GMAT Key Facts

Most of Business School applicants must take the Graduate Management Admissions Test (GMAT).  Beginning in 2009, many business schools started to accept the Graduate Record Exam (GRE) score as well.

The GMAT is a standardized test delivered in English. Unlike academic grades, which have varying significance based on each school’s grading guidelines, the GMAT scores are based on the same standard for all test takers and they help business schools assess the qualification of an individual against a large pool of applicants with diverse personal and professional backgrounds.  The GMAT scores play a significant role in admissions decisions since they are more recent than most academic transcripts of an applicant and they evaluate a person’s verbal, quantitative and writing skills.

The GMAT is a Computer Adaptive Test (CAT) and can be taken at any one of many test centers around the world 5 or 6 days a week.  You may take the GMAT only once every 31 days and no more than five times within any 12-month period.  The retest policy applies even if you cancel your score within that time period. All of your scores and cancellations within the last five years will be reported to the institutions you designate as score recipients.

Total GMAT scores range from 200 to 800. About 66% of test takers score between 400 and 600. The Verbal and Quantitative scores range from 0 to 60. For the Verbal section, most people score between 9 and 44. For the Quantitative section, common scores are between 7 and 50. The Verbal and Quantitative scores measure different things and cannot be compared to each other, however, each section's score can be compared across different GMAT tests.

GMAT Test Sections

The GMAT consists of four separately timed sections. The first section consists of an analytical writing task, also known as Analytical Writing Assessment (AWA). The second section is known as the Integrated Reasoning section, which was introduced in early June 2012, in replacement of a second essay originally in the AWA section. The remaining two sections (Quantitative and Verbal) consist of multiple-choice questions delivered in a computer-adaptive format. Questions in these sections are dynamically selected as you take the test to stay commensurate with your ability level. Therefore, your test will be unique. Just one question is shown on the screen at a given time. It is impossible to skip a question or go back to a prior question. Each problem needs to be answered before the next question.

GMAT Sections Comparison

Section # of Quest.

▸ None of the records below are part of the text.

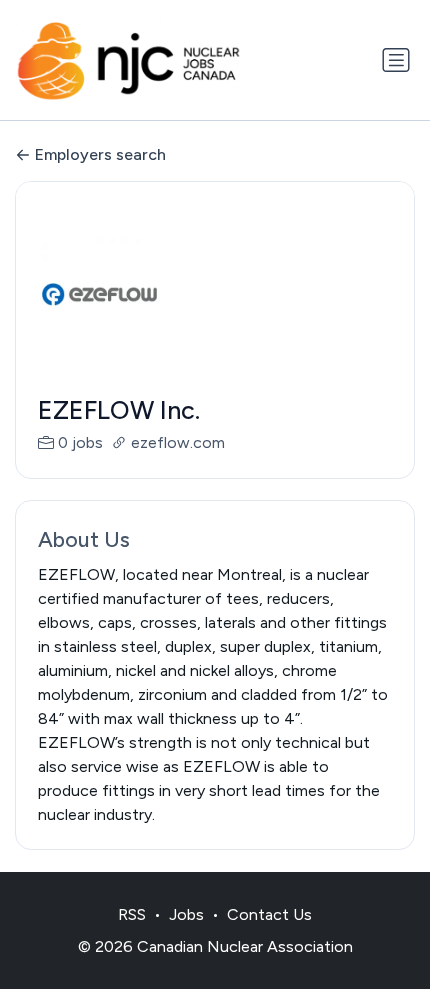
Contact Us (269, 914)
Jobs (186, 914)
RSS (132, 914)
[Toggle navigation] (396, 60)
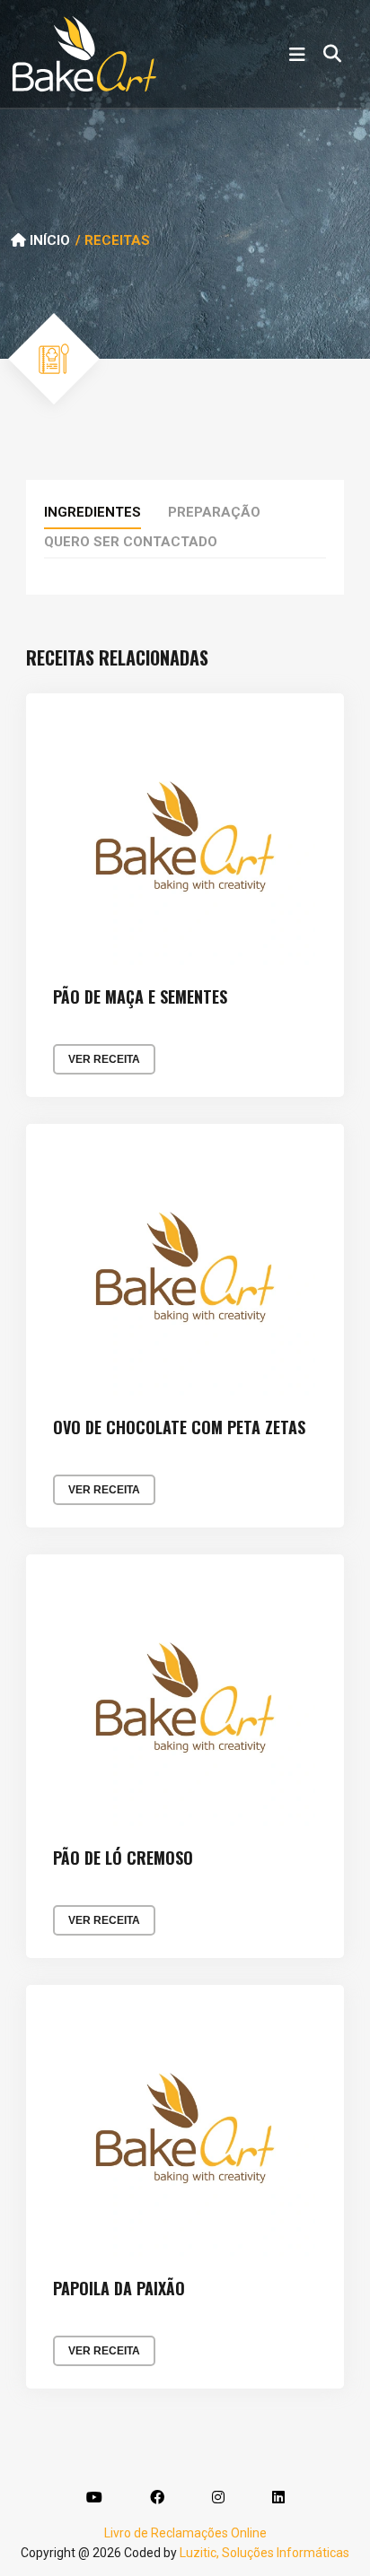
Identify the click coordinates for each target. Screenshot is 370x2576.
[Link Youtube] (94, 2498)
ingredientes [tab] (92, 512)
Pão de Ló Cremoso (123, 1858)
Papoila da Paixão (119, 2289)
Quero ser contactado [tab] (130, 542)
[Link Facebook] (157, 2498)
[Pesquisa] (332, 53)
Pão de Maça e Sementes (140, 997)
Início (48, 240)
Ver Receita (104, 1059)
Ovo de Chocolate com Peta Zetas (179, 1428)
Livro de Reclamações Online (185, 2533)
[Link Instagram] (218, 2498)
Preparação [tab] (214, 512)
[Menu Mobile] (297, 54)
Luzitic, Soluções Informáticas (264, 2553)
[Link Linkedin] (278, 2498)
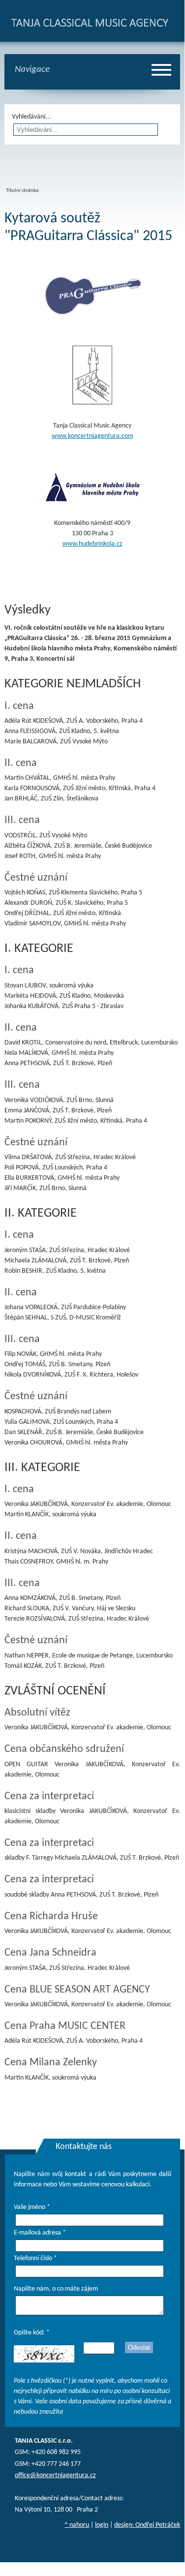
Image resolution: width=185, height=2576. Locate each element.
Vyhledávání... (31, 117)
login (101, 2525)
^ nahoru (76, 2525)
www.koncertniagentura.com (92, 436)
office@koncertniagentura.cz (55, 2475)
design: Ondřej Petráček (147, 2525)
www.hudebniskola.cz (92, 544)
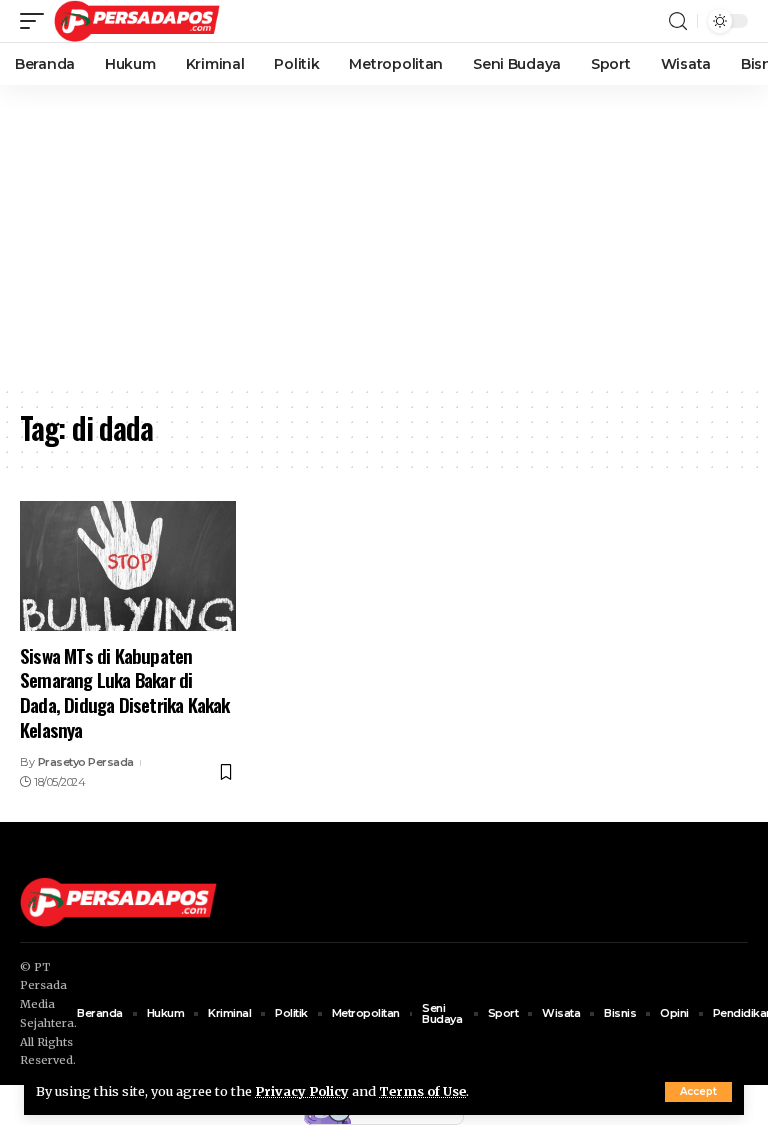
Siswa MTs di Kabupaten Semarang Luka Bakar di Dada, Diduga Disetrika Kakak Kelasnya (125, 692)
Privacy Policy (302, 1091)
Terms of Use (422, 1091)
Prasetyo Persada (86, 762)
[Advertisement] (384, 235)
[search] (678, 21)
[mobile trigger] (37, 21)
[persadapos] (137, 21)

Time Allowed Details Score Range Score Interval Official Score Report (within 20 days of test day) Unofficial Score Report (right after the test)
GMAT Essay (AWA) 1 30 min • Analysis of an Argument (30 min., 1 topic) 0 - 6 0.5 Yes No; Scored Separately
GMAT Integrated Reasoning 12 30 min • Multi-Source Reasoning • Table Analysis • Graphics Interpretation • Two-Part Analysis 1 - 8 1 Yes No; Scored Separately
Optional 8 Minute Break
GMAT Quantitative 37 75 min • Problem Solving (23-24 questions) • Data Sufficiency (13-14 questions) 0 - 60 1; scores below 7 and above 50 are very rare Yes Yes
Optional 8 Minute Break
GMAT Verbal 41 75 min • Critical Reasoning (14-15 questions) • Sentence Correction (14-15 quest.) • Reading Comprehension (4 passages, 12-14 questions) 0 - 60 1; scores below 9 and above 44 are very rare Yes Yes
Total 1 AWA; 12 IR; 78 Multiple-choices 4 hours (approx.) N/A 200-800 10; scaled from Verbal and Quantitative sub-scores Yes Yes

Please note that not all of the verbal and quantitative questions are scored. In the Verbal section, approximately 37 of the 41 questions are scored, and in the quantitative section, approximately 33 of the 37 questions are scored. The un-scored questions are there for the purpose of gauging results for future tests. Within the quantitative section, the different types of math questions are intermixed.

An Analysis of an Argument essay will appear in the AWA section.